An initial result of applying the network optimization software was a reduction in the
number of distribution centers from 12 to 2. Although this scenario was accompanied by
increases in the transportation costs to customer locations, overall systems costs decreased
by U.S. $7 million. Given the strategic importance of maintaining acceptably high levels of
customer service, however, it was important to incorporate the requirement of retaining
reasonable customer service levels (i.e., one-day service for some customers, with two-day
service for others) into the formulation of the network optimization model. In addition,
it also was necessary for the model to consider factors such as the expense of long-term
leases, etc.
Subsequently, a network optimization model that responded to the issues discussed
earlier was developed and utilized. The end result included a reduction in the number of
distribution centers from 12 to 5, which translated into a decrease in facility costs from U.S.

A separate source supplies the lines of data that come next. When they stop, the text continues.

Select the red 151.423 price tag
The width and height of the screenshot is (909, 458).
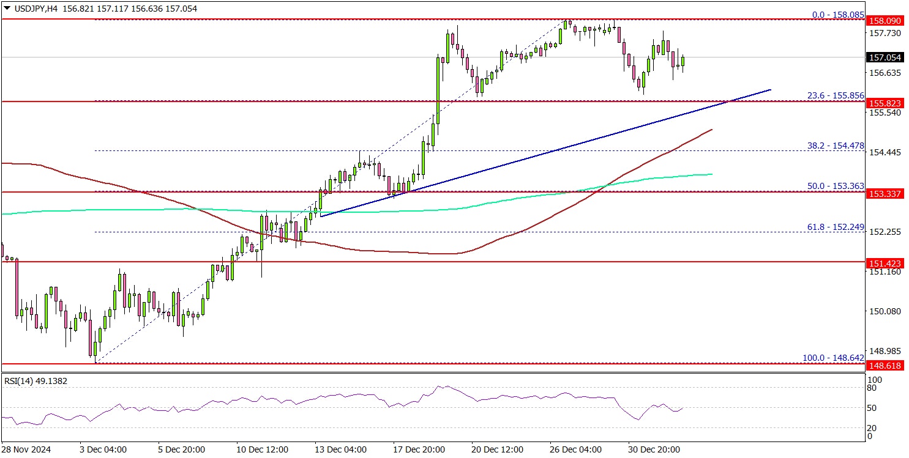[886, 262]

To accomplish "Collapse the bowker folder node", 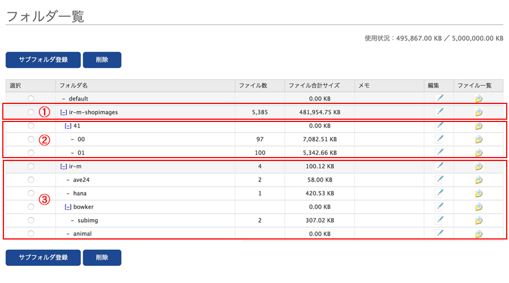I will click(x=68, y=207).
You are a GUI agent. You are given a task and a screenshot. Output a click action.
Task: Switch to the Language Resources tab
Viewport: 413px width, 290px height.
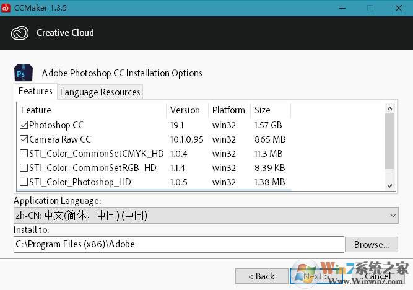pos(100,92)
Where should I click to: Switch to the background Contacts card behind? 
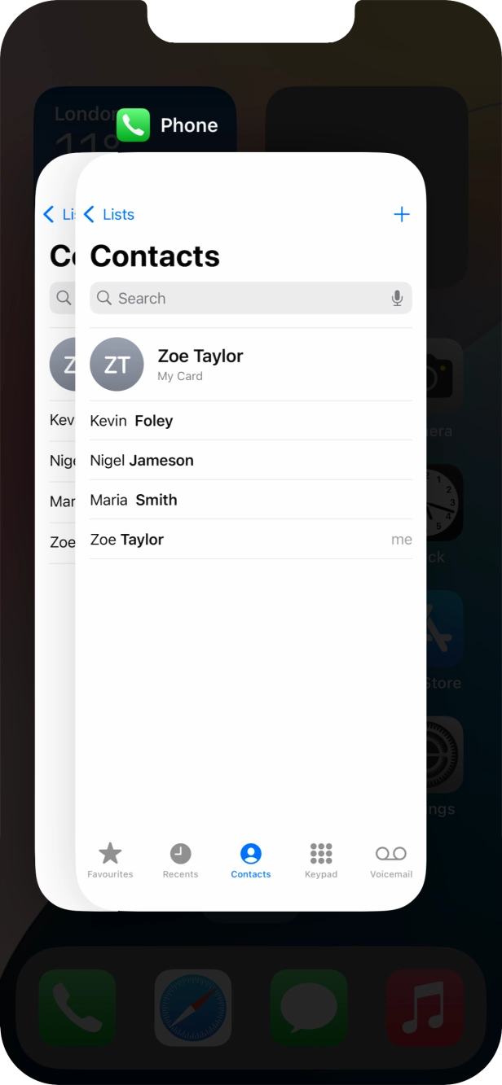click(55, 529)
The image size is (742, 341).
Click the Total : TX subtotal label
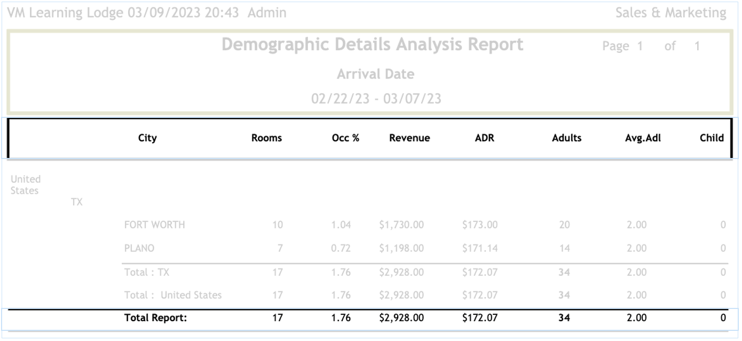pyautogui.click(x=146, y=272)
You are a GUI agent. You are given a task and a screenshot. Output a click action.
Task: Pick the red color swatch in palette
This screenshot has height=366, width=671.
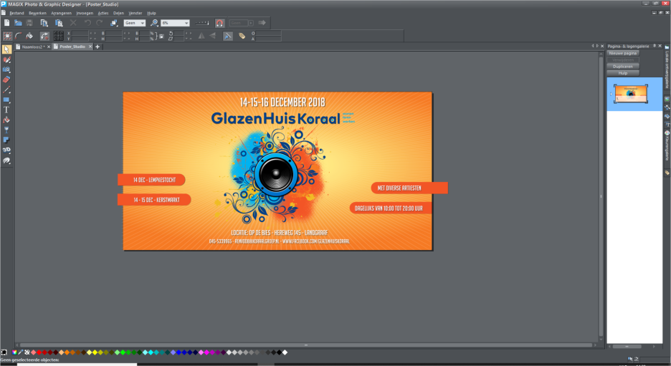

$10.1 million to U.S. $3.9 million. Although transportation costs increased slightly-from
U.S. $6.6 million to U.S. $7.6 million, the overall network experienced a system savings of
approximately U.S. $5 million. At the same time, the optimized network was able to meet
customer service objectives such as those outlined earlier.
CASE QUESTIONS
What factors help to explain why J&J historically had as many as 12 distribution
centers in Europe?
What steps in the supply chain network design process discussed in this chapter
would have been most relevant to the task faced by J&J in Europe?
Are there other factors that the network optimization study should have considered?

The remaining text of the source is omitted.